Exact copies of all the entries below are expected in the answer.

Entries taken from a collection
⟨

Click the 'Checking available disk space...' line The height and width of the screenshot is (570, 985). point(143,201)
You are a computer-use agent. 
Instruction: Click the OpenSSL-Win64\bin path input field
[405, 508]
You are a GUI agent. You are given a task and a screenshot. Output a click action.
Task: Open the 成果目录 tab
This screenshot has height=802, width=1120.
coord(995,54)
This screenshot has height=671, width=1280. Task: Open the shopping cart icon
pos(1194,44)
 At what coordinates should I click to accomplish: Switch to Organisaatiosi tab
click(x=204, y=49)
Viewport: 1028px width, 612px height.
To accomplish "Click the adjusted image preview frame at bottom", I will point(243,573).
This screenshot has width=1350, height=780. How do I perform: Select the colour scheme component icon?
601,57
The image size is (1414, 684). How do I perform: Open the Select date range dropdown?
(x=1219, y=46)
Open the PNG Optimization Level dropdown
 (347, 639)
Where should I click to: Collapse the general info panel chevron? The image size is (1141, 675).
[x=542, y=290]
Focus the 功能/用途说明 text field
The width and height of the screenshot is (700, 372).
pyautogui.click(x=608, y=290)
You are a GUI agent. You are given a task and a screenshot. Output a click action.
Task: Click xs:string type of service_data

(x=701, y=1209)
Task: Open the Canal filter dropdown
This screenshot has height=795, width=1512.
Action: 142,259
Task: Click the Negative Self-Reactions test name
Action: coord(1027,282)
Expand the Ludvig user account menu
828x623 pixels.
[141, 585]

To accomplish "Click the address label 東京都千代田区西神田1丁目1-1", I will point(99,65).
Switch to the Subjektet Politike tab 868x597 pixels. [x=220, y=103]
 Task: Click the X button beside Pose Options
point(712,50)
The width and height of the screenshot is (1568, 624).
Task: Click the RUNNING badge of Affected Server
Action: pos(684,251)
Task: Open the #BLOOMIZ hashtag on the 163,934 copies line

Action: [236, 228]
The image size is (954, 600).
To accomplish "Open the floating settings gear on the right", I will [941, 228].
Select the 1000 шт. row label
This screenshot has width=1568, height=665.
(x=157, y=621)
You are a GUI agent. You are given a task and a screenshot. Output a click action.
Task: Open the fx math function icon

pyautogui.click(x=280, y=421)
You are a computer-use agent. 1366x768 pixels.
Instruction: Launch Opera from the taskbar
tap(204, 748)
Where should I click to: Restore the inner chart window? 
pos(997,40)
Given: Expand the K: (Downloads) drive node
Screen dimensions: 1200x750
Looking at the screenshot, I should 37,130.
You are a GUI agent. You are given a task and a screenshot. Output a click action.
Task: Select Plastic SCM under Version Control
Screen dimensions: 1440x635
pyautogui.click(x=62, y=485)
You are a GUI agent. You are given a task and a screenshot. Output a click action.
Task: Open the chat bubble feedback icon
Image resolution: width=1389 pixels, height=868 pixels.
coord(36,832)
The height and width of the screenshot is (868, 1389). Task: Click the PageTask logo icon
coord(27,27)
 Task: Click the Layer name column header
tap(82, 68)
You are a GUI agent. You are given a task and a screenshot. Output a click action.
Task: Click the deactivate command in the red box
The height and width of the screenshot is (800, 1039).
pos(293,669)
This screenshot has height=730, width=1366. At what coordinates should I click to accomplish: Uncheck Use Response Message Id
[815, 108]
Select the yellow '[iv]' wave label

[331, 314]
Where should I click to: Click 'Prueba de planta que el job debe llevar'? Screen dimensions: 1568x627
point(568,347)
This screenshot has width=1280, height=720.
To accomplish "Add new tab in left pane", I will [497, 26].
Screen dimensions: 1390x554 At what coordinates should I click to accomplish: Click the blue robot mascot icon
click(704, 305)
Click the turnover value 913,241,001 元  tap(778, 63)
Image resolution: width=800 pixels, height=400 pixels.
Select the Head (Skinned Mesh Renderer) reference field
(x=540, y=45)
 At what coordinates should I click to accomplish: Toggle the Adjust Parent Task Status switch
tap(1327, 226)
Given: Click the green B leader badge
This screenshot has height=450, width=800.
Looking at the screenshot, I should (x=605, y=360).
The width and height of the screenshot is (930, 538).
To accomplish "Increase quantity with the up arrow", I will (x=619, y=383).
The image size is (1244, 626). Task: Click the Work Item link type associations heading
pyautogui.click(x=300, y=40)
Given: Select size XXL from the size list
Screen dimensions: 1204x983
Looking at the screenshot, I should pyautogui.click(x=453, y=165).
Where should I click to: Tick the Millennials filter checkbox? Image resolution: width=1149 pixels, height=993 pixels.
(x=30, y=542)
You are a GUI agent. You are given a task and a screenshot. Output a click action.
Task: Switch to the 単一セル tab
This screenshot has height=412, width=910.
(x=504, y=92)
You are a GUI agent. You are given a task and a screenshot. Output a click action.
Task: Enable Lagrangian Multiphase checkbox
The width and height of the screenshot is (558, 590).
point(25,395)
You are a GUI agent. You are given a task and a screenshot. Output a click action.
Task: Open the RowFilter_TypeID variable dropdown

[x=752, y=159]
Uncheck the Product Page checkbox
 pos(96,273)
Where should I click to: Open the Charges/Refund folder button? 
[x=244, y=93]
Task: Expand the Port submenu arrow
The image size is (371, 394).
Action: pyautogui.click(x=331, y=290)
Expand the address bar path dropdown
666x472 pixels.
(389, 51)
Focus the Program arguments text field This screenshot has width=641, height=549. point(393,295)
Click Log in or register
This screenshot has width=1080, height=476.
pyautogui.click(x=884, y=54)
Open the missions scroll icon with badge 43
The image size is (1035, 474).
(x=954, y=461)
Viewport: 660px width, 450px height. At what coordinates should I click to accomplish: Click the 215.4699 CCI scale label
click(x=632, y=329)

⟩

> **Exercise response**:
Click the 'Checking available disk space...' line The height and width of the screenshot is (570, 985). point(143,201)
You are a computer-use agent. 
Instruction: Click the OpenSSL-Win64\bin path input field
[405, 508]
You are a GUI agent. You are given a task and a screenshot. Output a click action.
Task: Open the 成果目录 tab
This screenshot has height=802, width=1120.
coord(995,54)
This screenshot has height=671, width=1280. Task: Open the shopping cart icon
pos(1194,44)
 At what coordinates should I click to accomplish: Switch to Organisaatiosi tab
click(x=204, y=49)
Viewport: 1028px width, 612px height.
To accomplish "Click the adjusted image preview frame at bottom", I will point(243,573).
This screenshot has width=1350, height=780. How do I perform: Select the colour scheme component icon?
601,57
The image size is (1414, 684). How do I perform: Open the Select date range dropdown?
(x=1219, y=46)
Open the PNG Optimization Level dropdown
 (347, 639)
Where should I click to: Collapse the general info panel chevron? The image size is (1141, 675).
[x=542, y=290]
Focus the 功能/用途说明 text field
The width and height of the screenshot is (700, 372).
pyautogui.click(x=608, y=290)
You are a GUI agent. You are given a task and a screenshot. Output a click action.
Task: Click xs:string type of service_data

(x=701, y=1209)
Task: Open the Canal filter dropdown
This screenshot has height=795, width=1512.
Action: 142,259
Task: Click the Negative Self-Reactions test name
Action: coord(1027,282)
Expand the Ludvig user account menu
828x623 pixels.
[141, 585]

To accomplish "Click the address label 東京都千代田区西神田1丁目1-1", I will point(99,65).
Switch to the Subjektet Politike tab 868x597 pixels. [x=220, y=103]
 Task: Click the X button beside Pose Options
point(712,50)
The width and height of the screenshot is (1568, 624).
Task: Click the RUNNING badge of Affected Server
Action: pos(684,251)
Task: Open the #BLOOMIZ hashtag on the 163,934 copies line

Action: [236, 228]
The image size is (954, 600).
To accomplish "Open the floating settings gear on the right", I will [941, 228].
Select the 1000 шт. row label
This screenshot has width=1568, height=665.
(x=157, y=621)
You are a GUI agent. You are given a task and a screenshot. Output a click action.
Task: Open the fx math function icon

pyautogui.click(x=280, y=421)
You are a computer-use agent. 1366x768 pixels.
Instruction: Launch Opera from the taskbar
tap(204, 748)
Where should I click to: Restore the inner chart window? 
pos(997,40)
Given: Expand the K: (Downloads) drive node
Screen dimensions: 1200x750
Looking at the screenshot, I should 37,130.
You are a GUI agent. You are given a task and a screenshot. Output a click action.
Task: Select Plastic SCM under Version Control
Screen dimensions: 1440x635
pyautogui.click(x=62, y=485)
You are a GUI agent. You are given a task and a screenshot. Output a click action.
Task: Open the chat bubble feedback icon
Image resolution: width=1389 pixels, height=868 pixels.
coord(36,832)
The height and width of the screenshot is (868, 1389). Task: Click the PageTask logo icon
coord(27,27)
 Task: Click the Layer name column header
tap(82, 68)
You are a GUI agent. You are given a task and a screenshot. Output a click action.
Task: Click the deactivate command in the red box
The height and width of the screenshot is (800, 1039).
pos(293,669)
This screenshot has height=730, width=1366. At what coordinates should I click to accomplish: Uncheck Use Response Message Id
[815, 108]
Select the yellow '[iv]' wave label

[331, 314]
Where should I click to: Click 'Prueba de planta que el job debe llevar'? Screen dimensions: 1568x627
point(568,347)
This screenshot has width=1280, height=720.
To accomplish "Add new tab in left pane", I will [497, 26].
Screen dimensions: 1390x554 At what coordinates should I click to accomplish: Click the blue robot mascot icon
click(704, 305)
Click the turnover value 913,241,001 元  tap(778, 63)
Image resolution: width=800 pixels, height=400 pixels.
Select the Head (Skinned Mesh Renderer) reference field
(x=540, y=45)
 At what coordinates should I click to accomplish: Toggle the Adjust Parent Task Status switch
tap(1327, 226)
Given: Click the green B leader badge
This screenshot has height=450, width=800.
Looking at the screenshot, I should (x=605, y=360).
The width and height of the screenshot is (930, 538).
To accomplish "Increase quantity with the up arrow", I will (x=619, y=383).
The image size is (1244, 626). Task: Click the Work Item link type associations heading
pyautogui.click(x=300, y=40)
Given: Select size XXL from the size list
Screen dimensions: 1204x983
Looking at the screenshot, I should pyautogui.click(x=453, y=165).
Where should I click to: Tick the Millennials filter checkbox? Image resolution: width=1149 pixels, height=993 pixels.
(x=30, y=542)
You are a GUI agent. You are given a task and a screenshot. Output a click action.
Task: Switch to the 単一セル tab
This screenshot has height=412, width=910.
(x=504, y=92)
You are a GUI agent. You are given a task and a screenshot. Output a click action.
Task: Enable Lagrangian Multiphase checkbox
The width and height of the screenshot is (558, 590).
point(25,395)
You are a GUI agent. You are given a task and a screenshot. Output a click action.
Task: Open the RowFilter_TypeID variable dropdown

[x=752, y=159]
Uncheck the Product Page checkbox
 pos(96,273)
Where should I click to: Open the Charges/Refund folder button? 
[x=244, y=93]
Task: Expand the Port submenu arrow
The image size is (371, 394).
Action: pyautogui.click(x=331, y=290)
Expand the address bar path dropdown
666x472 pixels.
(389, 51)
Focus the Program arguments text field This screenshot has width=641, height=549. point(393,295)
Click Log in or register
This screenshot has width=1080, height=476.
pyautogui.click(x=884, y=54)
Open the missions scroll icon with badge 43
The image size is (1035, 474).
(x=954, y=461)
Viewport: 660px width, 450px height. At what coordinates should I click to accomplish: Click the 215.4699 CCI scale label
click(x=632, y=329)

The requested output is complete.